Le was assigned to the 5th Battalion, 10th Marine Regiment, 2nd Marine Division of the 2nd Marine Expeditionary Force. He was trained as a field artillery cannoneer and belonged to the unit's Sierra battery. He was proud to be a Marine, said an uncle, Luong La of Dale City.
La said the military was a natural choice for his nephew, a member of his high school's Junior ROTC program. His father had served in the Vietnamese army, and Le had "that kind of blood."
Le was proud, too, of his adopted country, his uncle said. He became a U.S. citizen while serving his first tour in Iraq, and he hoped to sponsor his parents to join him in this country. "That was his dream," La said.
In the meantime, he wanted to make a career of the Marine Corps. When Le told relatives that he would be returning to Iraq, La remembers saying he was a "little bit scared for him." But Le responded that he had a duty.
"He said if he don't do it, no one do it. He do whatever his job," La said. "That was his attitude in being a Marine."
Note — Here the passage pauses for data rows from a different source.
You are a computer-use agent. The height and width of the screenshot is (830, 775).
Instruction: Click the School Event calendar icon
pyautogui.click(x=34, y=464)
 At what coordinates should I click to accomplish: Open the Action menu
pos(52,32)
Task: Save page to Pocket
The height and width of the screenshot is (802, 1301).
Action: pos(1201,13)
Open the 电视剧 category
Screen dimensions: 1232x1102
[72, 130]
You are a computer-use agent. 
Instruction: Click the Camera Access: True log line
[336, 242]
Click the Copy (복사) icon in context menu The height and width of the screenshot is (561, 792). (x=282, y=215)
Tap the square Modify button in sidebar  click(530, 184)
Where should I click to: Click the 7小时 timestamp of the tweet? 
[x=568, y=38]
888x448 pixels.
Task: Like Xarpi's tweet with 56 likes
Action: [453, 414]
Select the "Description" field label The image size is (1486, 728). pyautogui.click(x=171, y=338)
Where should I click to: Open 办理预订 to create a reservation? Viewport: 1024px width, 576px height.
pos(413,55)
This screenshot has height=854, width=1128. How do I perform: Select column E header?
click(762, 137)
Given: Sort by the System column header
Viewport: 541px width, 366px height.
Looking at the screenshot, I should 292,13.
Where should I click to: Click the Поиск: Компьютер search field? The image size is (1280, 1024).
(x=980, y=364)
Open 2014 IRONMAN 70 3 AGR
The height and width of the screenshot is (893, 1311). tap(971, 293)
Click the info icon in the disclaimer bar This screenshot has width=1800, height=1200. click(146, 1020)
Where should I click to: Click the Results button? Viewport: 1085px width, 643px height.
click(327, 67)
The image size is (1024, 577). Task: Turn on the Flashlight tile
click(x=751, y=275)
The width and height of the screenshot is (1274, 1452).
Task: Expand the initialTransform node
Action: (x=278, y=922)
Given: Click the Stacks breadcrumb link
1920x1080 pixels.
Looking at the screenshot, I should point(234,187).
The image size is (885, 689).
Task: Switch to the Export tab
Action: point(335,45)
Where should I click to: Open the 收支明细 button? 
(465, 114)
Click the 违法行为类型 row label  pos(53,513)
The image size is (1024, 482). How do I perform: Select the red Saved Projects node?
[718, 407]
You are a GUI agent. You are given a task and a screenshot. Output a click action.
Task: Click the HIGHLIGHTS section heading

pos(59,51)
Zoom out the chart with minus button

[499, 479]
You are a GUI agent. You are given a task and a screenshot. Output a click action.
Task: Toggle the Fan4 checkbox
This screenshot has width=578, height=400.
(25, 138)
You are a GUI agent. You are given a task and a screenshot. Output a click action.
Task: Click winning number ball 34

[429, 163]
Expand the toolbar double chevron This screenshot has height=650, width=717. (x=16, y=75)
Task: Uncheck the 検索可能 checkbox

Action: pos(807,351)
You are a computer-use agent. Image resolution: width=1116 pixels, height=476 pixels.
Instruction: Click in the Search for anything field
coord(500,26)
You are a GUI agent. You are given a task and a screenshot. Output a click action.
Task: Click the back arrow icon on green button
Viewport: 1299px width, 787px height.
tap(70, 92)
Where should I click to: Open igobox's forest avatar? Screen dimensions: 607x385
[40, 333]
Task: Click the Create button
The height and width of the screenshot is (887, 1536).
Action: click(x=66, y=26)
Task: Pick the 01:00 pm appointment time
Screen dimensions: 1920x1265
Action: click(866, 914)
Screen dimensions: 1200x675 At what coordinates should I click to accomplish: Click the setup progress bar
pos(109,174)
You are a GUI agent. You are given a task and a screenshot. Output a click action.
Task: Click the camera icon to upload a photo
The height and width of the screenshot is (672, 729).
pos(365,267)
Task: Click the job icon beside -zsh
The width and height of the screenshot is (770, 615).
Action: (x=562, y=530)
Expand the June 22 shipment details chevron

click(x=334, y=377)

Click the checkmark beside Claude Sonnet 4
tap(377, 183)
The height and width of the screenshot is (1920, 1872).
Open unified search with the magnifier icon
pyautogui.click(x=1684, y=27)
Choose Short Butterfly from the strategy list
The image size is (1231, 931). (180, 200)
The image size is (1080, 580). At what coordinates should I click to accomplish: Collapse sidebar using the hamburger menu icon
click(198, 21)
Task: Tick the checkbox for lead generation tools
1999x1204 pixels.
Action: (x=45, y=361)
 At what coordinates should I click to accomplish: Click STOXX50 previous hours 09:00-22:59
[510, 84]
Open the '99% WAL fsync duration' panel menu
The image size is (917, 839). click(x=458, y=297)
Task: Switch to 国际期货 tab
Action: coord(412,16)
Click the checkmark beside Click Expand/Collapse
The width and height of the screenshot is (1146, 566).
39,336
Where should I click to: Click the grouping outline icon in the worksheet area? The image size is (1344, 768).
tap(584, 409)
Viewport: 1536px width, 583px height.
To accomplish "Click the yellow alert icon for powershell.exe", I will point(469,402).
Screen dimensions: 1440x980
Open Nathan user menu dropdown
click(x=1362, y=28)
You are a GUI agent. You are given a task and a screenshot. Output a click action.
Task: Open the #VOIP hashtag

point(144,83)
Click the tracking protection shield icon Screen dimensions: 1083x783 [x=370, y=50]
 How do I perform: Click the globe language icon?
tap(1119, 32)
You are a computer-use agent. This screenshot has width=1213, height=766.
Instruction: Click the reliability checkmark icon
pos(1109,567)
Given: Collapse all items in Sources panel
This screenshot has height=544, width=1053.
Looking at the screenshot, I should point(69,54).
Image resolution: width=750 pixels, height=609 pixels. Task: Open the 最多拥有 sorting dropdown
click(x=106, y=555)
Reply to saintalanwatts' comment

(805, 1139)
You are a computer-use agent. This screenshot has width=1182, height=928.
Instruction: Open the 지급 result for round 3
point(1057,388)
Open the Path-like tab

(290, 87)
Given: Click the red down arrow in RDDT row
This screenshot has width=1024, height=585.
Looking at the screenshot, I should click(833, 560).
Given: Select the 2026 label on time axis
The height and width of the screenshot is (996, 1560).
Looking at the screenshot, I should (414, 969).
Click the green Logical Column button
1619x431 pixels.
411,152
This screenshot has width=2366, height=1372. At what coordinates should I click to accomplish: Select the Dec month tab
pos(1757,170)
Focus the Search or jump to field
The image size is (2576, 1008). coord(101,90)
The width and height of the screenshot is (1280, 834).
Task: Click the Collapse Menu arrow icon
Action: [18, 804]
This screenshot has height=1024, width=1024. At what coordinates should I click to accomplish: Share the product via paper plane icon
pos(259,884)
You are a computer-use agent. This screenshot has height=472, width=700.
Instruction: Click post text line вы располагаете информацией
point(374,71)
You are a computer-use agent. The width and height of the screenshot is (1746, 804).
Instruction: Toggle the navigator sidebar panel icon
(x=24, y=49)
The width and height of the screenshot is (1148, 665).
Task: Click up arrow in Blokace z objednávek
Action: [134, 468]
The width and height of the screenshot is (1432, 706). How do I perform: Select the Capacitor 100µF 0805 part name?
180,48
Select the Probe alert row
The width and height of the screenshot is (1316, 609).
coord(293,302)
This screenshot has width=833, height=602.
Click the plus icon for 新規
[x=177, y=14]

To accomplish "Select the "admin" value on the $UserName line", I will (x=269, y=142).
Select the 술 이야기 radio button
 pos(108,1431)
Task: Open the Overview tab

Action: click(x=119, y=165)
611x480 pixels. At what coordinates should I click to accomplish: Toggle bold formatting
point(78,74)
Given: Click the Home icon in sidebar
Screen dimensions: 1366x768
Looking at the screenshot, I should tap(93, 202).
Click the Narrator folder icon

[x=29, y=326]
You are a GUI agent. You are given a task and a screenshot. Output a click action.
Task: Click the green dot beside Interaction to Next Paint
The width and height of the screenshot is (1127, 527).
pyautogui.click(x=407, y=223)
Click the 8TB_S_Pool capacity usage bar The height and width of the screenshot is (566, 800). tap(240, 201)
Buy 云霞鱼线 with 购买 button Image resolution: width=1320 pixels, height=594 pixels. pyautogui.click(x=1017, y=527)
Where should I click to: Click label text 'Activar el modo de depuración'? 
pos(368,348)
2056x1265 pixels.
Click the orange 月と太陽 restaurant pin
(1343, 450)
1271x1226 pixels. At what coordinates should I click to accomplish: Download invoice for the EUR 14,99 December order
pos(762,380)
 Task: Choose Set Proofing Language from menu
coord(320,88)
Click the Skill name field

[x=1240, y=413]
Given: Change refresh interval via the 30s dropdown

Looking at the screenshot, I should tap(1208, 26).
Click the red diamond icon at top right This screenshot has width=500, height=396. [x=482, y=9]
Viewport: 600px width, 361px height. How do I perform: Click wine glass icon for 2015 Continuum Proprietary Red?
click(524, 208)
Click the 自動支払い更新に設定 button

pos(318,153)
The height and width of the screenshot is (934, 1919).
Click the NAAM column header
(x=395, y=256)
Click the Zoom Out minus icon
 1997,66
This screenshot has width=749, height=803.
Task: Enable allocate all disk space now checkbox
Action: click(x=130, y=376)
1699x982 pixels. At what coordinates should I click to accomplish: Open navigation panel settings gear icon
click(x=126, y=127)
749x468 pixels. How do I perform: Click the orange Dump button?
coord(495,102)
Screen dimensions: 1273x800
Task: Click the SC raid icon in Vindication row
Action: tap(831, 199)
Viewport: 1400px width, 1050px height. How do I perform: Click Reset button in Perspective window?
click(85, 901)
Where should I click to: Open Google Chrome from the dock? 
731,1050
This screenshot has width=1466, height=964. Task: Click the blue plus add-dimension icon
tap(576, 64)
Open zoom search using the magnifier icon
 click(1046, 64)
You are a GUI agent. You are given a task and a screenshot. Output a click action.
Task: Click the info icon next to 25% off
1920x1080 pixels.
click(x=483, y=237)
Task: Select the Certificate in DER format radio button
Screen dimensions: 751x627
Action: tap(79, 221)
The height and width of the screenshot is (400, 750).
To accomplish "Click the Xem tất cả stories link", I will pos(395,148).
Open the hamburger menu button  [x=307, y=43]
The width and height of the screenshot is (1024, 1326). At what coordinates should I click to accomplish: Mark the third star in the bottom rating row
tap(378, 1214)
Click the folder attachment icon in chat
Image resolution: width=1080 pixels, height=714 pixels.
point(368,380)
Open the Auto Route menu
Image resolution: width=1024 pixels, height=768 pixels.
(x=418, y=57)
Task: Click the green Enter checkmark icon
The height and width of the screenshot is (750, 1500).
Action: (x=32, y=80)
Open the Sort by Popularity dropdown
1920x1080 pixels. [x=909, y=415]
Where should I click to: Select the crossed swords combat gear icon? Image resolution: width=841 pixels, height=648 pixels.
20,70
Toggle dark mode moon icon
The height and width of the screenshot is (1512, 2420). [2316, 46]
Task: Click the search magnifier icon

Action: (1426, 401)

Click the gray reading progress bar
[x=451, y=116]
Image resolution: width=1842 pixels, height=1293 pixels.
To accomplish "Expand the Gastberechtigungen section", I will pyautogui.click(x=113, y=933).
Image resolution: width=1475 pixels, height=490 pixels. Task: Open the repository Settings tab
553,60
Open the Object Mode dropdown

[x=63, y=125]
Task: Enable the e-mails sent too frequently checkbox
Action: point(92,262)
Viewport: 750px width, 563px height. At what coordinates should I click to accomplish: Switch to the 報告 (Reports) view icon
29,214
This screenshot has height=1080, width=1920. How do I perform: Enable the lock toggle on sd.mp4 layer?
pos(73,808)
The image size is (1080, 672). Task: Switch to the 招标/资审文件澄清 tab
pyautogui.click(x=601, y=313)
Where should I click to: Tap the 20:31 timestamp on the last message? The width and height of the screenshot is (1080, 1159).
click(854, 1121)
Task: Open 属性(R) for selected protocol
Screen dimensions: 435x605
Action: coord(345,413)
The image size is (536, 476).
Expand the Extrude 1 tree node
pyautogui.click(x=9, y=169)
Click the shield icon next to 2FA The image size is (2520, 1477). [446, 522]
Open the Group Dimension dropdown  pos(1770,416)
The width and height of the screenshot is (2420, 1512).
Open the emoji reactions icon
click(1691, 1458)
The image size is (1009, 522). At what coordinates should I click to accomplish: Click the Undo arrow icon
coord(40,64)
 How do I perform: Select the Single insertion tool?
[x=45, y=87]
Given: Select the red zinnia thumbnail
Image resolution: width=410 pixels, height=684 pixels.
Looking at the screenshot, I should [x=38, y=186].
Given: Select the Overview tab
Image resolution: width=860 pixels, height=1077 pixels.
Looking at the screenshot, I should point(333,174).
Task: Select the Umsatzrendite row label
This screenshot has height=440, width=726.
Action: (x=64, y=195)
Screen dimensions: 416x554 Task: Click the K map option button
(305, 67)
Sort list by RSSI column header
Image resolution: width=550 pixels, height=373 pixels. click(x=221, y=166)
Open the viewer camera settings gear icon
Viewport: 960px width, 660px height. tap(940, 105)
Le was small and slender, quick and energetic, recalled Lynn Hall, his pastor at Lorton's Gunston Bible Church. Le and Hall's son Joe had been close friends since Le joined the church as a boy, Hall said. He said Le was the kind of kid who never stopped moving and always liked to be at the center of things, the kind who would declare that he planned to throw a birthday party -- for himself.
When he visited on leave, Le sometimes stayed at Hall's house. The pastor fondly recalled waking up in the morning to find the young man asleep on the sofa after staying out until 3 a.m. to cram in visits with friends.
Hall said Le told him he joined the Marine Corps because it was the "best fighting force in the world."